▶ _Directive_
Copy verbatim the lines of the data below from the one containing "The width and" through the one containing "Action: pos(90,216)", both included. Leave out any pictures.

▶ _Records to process_
○ ○ ○ ○ ○ ○ ○

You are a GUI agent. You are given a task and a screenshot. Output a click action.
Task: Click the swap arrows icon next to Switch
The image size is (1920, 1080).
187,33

○ ○ ○ ○ ○ ○ ○

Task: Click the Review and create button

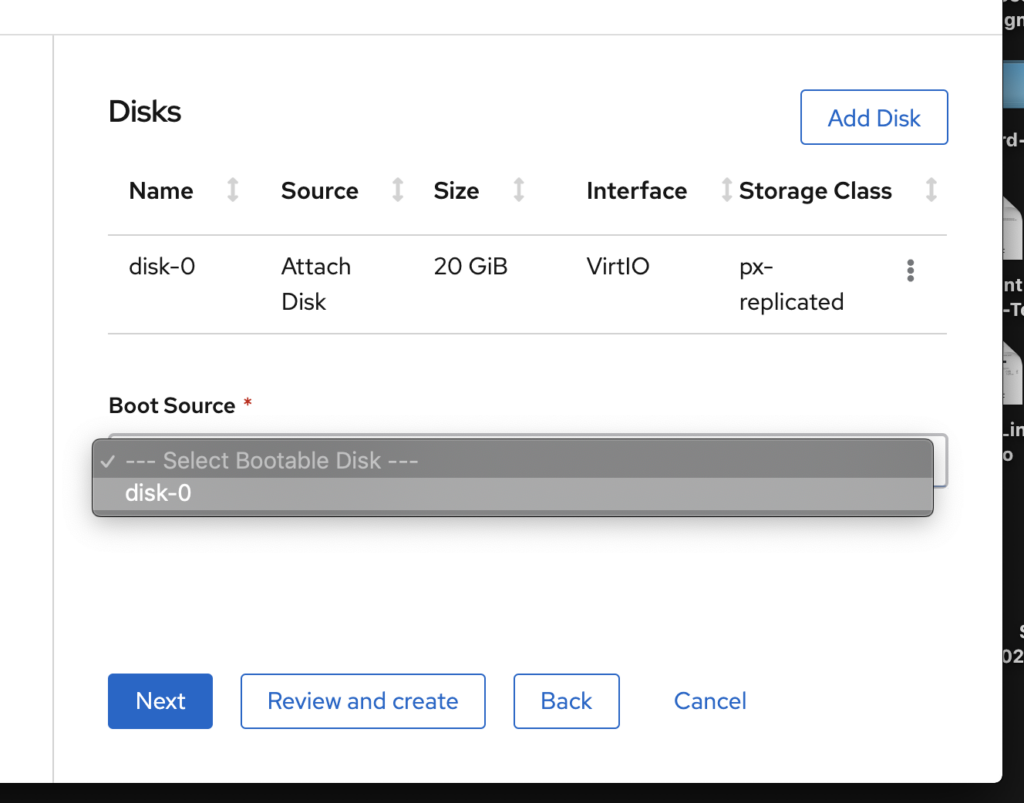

○ ○ ○ ○ ○ ○ ○

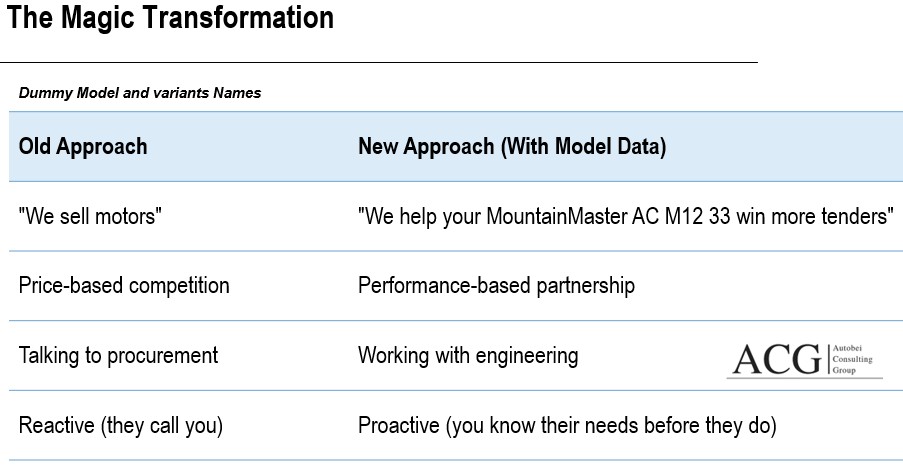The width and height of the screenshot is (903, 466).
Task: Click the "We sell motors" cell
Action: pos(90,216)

○ ○ ○ ○ ○ ○ ○

▶ _The result_
The width and height of the screenshot is (903, 466).
Task: Click the "We sell motors" cell
Action: pos(90,216)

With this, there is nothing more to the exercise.